Per ora solo esperimenti su animali, ma la scoperta potrebbe avere importanti prospettive.
La terapia genica rappresenta una promessa per la cura della sordità (Grazia Neri)
Secondo il mensile Nature, come riporta oggi Bbc, un team di ricercatori statunitensi della Oregon Health and Science University ha scoperto che utilizzando un gene particolare, l’Atoh 1, si riesce a ripristinare il corredo di cellule ciliate della coclea. Queste ultime sono le cellule deputate a convertire lo stimolo sonoro proveniente dall’esterno in segnali elettrici che, attraverso il sistema nervoso, raggiungono il cervello per essere decodificati e catalogati. In Italia i sordi sono circa settantamila e questa cifra comprende sia coloro che lo sono dalla nascita che chi lo è diventato; tra questi molti sono quelli che hanno perso progressivamente l’udito a seguito di fenomeni di morte delle cellule ciliate dovuti a un naturale invecchiamento biologico.
LO STUDIO – Al momento la tecnica viene utilizzata solo su animali da laboratorio e prevede l’impianto dell’Atoh1 in cellule normali utilizzando un virus innocuo come veicolo per il gene. Le nuove cellule che si vengono a formare funzionano esattamente come quelle ciliate della coclea, restituendo l’udito alle cavie. Questo risultato viene definito dagli stessi ricercatori un «primo passo cruciale» nel delineare terapie su basi genetiche che possano portare alla risoluzione del problema delle sordità. La sperimentazione di questa tecnica sugli umani è ancora piuttosto lontana e a tutt’oggi l’unica possibilità per chi ha perso l’udito è quella di ricorrere a impianti cocleari che bypassano le cellule ciliate danneggiate e provvedono a stimolare direttamente il nervo acustico. Va detto che in questo modo non viene ripristinato un udito normale ma viene soltanto data la possibilità di avere la sensazione dei suoni esterni. Il mondo scientifico ha accolto questa notizia con molta attenzione e, senza rinunciare alla scontata prudenza, con un certo ottimismo.
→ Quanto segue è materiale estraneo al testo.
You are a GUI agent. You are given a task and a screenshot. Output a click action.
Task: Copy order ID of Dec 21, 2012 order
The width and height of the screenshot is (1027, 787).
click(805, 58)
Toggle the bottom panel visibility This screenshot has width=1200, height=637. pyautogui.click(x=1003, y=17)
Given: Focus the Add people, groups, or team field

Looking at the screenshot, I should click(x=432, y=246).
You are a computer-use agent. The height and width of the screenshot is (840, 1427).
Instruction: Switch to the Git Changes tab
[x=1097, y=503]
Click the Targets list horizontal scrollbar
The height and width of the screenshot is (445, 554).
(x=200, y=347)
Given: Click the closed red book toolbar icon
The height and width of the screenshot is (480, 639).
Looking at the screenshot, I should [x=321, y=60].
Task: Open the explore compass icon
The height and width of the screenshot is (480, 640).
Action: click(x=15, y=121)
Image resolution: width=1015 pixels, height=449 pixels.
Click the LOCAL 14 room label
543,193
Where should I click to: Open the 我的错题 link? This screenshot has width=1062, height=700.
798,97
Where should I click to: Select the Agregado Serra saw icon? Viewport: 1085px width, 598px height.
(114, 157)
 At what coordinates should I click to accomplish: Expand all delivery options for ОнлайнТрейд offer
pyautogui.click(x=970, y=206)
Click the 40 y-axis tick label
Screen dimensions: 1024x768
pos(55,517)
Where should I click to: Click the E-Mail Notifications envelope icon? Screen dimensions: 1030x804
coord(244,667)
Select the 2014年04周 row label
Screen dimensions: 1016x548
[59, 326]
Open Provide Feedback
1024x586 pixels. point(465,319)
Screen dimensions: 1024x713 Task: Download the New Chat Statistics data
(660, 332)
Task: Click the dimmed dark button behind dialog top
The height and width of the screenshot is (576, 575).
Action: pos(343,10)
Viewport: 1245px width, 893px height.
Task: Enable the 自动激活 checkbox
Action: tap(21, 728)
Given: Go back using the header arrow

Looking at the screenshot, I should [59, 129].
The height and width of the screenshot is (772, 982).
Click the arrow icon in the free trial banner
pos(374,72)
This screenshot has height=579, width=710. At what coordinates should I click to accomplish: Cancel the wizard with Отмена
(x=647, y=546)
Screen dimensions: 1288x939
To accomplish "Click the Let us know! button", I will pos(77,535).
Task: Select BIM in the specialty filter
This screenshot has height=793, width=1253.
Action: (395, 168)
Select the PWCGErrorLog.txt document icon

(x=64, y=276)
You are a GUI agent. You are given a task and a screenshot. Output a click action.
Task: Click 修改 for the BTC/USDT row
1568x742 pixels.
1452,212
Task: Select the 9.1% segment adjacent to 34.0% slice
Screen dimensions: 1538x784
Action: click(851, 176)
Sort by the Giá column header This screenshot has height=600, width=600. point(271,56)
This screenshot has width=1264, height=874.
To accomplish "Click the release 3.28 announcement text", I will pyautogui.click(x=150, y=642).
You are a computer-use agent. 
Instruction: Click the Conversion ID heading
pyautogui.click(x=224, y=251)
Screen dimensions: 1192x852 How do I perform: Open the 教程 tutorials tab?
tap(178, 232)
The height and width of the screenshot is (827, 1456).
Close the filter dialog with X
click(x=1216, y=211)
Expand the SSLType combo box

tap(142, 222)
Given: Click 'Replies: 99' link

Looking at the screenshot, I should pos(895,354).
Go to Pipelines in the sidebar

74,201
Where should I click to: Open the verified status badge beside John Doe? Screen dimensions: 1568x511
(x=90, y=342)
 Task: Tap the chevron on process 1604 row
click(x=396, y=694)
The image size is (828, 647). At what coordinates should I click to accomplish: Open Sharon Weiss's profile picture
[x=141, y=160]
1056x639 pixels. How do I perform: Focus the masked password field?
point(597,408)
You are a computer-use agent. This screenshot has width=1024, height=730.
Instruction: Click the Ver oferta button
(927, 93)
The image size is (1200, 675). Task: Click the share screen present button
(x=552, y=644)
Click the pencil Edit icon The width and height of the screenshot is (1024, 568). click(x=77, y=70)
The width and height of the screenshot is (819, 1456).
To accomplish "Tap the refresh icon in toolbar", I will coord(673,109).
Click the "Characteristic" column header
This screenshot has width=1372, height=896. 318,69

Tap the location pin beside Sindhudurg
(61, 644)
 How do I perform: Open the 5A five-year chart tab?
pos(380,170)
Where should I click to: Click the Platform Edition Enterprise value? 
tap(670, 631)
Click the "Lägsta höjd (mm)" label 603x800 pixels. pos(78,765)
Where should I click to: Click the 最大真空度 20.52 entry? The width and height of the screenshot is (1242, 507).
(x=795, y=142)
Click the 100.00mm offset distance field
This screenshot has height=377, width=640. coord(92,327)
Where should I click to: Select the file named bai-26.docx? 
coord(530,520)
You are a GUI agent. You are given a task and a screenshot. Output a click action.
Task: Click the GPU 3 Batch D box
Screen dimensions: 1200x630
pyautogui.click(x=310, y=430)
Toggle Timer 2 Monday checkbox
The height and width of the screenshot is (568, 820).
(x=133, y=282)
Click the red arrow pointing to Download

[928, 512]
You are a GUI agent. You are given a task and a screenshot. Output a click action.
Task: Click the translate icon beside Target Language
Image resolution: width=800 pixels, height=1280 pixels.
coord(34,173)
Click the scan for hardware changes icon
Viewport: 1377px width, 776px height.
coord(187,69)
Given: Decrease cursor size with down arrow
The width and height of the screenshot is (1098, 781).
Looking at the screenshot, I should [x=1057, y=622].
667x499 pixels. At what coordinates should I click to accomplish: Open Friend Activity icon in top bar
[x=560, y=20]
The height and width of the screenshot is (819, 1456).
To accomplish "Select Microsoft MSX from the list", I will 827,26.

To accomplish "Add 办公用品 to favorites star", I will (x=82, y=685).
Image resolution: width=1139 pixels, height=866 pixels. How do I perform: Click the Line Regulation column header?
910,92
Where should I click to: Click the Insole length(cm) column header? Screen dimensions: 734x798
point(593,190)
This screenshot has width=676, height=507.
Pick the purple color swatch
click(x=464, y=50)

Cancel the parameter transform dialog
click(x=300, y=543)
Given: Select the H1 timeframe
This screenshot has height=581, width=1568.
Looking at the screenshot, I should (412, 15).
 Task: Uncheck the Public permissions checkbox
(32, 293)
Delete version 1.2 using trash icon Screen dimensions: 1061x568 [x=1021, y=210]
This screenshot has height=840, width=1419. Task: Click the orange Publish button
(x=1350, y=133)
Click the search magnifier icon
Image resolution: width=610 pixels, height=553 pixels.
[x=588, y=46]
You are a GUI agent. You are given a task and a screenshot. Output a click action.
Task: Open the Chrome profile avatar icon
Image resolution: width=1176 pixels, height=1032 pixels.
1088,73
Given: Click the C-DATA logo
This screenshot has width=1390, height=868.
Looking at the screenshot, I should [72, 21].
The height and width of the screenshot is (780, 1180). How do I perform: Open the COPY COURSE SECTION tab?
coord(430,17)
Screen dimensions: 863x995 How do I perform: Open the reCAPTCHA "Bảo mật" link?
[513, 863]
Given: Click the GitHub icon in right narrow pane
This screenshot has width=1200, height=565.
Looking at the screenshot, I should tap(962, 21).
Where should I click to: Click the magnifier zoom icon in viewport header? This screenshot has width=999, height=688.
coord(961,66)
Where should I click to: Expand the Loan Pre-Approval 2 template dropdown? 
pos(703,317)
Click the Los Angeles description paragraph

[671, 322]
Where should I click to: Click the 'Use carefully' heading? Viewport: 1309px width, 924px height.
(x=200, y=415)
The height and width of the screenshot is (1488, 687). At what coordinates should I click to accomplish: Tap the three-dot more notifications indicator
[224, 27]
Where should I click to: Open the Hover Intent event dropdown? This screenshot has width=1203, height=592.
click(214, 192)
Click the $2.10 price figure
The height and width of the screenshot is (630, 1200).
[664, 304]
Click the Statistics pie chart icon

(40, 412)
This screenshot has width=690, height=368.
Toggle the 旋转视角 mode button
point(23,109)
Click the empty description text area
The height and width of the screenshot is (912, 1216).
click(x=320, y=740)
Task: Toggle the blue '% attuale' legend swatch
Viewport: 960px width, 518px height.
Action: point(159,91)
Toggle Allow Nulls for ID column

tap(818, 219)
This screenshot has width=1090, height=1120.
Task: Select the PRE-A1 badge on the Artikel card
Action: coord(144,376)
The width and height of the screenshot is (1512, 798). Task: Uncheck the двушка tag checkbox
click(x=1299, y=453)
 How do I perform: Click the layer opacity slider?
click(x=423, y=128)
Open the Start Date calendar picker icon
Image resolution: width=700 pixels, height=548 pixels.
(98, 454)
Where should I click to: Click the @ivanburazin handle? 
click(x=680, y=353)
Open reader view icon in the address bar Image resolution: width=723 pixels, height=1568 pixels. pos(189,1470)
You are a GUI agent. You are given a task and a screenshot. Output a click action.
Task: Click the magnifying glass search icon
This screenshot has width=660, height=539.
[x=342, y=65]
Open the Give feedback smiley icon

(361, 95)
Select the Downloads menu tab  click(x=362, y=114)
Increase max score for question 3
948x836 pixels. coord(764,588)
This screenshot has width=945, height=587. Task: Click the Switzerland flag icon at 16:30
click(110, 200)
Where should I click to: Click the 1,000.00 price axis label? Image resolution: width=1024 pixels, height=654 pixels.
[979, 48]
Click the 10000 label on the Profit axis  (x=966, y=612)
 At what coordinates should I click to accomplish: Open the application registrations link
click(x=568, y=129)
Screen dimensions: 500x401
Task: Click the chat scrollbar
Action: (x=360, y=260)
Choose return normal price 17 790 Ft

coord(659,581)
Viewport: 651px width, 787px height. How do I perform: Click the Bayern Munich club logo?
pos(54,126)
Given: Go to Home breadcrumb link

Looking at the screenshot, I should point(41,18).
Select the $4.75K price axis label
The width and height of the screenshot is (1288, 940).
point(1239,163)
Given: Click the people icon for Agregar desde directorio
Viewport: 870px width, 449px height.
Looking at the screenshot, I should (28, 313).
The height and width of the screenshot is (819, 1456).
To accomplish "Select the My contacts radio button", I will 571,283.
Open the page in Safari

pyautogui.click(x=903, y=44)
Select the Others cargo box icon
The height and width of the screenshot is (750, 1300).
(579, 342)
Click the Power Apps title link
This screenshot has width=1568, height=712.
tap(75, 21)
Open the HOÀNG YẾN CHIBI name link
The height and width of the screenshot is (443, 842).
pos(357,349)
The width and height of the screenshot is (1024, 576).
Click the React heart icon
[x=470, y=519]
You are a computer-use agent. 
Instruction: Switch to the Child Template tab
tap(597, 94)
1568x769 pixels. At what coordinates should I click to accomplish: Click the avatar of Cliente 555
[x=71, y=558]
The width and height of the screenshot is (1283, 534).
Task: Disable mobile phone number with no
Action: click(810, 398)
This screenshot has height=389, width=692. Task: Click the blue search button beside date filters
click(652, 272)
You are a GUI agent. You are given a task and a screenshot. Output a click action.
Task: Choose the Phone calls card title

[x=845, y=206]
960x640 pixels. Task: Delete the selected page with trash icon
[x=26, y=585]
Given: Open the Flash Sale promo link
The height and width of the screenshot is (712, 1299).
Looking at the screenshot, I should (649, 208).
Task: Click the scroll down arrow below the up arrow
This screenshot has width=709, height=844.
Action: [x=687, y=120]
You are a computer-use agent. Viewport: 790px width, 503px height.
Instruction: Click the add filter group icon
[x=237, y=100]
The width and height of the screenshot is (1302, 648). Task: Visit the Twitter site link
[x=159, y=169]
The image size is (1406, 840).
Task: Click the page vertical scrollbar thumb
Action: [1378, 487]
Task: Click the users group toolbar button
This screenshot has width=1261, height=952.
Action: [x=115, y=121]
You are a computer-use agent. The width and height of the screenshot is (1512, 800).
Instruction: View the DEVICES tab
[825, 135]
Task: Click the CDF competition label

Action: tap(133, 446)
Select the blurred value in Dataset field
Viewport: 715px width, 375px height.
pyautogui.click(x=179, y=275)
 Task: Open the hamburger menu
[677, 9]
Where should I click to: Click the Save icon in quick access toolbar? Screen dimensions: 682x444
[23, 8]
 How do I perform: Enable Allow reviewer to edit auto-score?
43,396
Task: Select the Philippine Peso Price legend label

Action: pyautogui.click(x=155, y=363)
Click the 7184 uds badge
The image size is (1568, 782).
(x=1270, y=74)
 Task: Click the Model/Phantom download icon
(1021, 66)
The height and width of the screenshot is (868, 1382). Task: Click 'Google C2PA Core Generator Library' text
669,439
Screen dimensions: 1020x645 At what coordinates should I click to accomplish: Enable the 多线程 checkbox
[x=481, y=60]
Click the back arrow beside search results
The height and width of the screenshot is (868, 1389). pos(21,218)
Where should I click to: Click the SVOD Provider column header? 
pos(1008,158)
Anche in questo caso, quindi, ci troviamo di fronte a una promessa da parte della genetica di riuscire a curare una patologia laddove, finora, chirurgia e farmacologia hanno fallito.
PROSPETTIVE E CAUTELE – Il professor Bruno Dallapiccola, già presidente della Società Italiana di Genetica Medica, commentando la scoperta scientificaa Corriere.it ha sottolineato con molta convinzione la cautela necessaria in questi casi e la pericolosità di paragonare con disinvoltura i topi da laboratorio agli esseri umani. «Innanzitutto bisogna vedere quanto il virus utilizzato come veicolo per il gene sia effettivamente innocuo, soprattutto considerato un lungo periodo – ha dichiarato Dallapiccola – inoltre bisogna ricordare sempre che attualmente non esiste alcuna terapia per patologie che abbiano a che fare con il sistema nervoso (di cui l’udito fa parte)». Insomma, pur essendo un importante passaggio, la scoperta dei ricercatori dell’Oregon riguarda comunque gli animali, secondo il genetista, e il trasferimento dell’efficacia di una qualsiasi scoperta sull’uomo è tutta da verificare. I«Si tratta di una scoperta importante relativamente alla conferma formale del ruolo del gene Atoh1 nella formazione delle hair cells dell’orecchio interno», ha invece sottolineato Claudio Bordignon, dell’ospedale San raffaele di Milano e uno dei pioneri della terapia genica in Italia. «Un’importante addizionale evidenza è quella che una procedura di trasferimento genico di questo rilevante gene (la terapia genica) può efficacemente correggere il difetto quando trattato in fase prenatale o perinatale. Si tratta anche di un’importante nuova prospettiva per la fattibilità futura di questa terapia nell’uomo. Naturalmente prima che questo modello possa essere trasferito ai pazienti saranno necessari diversi anni, oltre all’allestimento di procedure e tecnologie adattabili ai pazienti».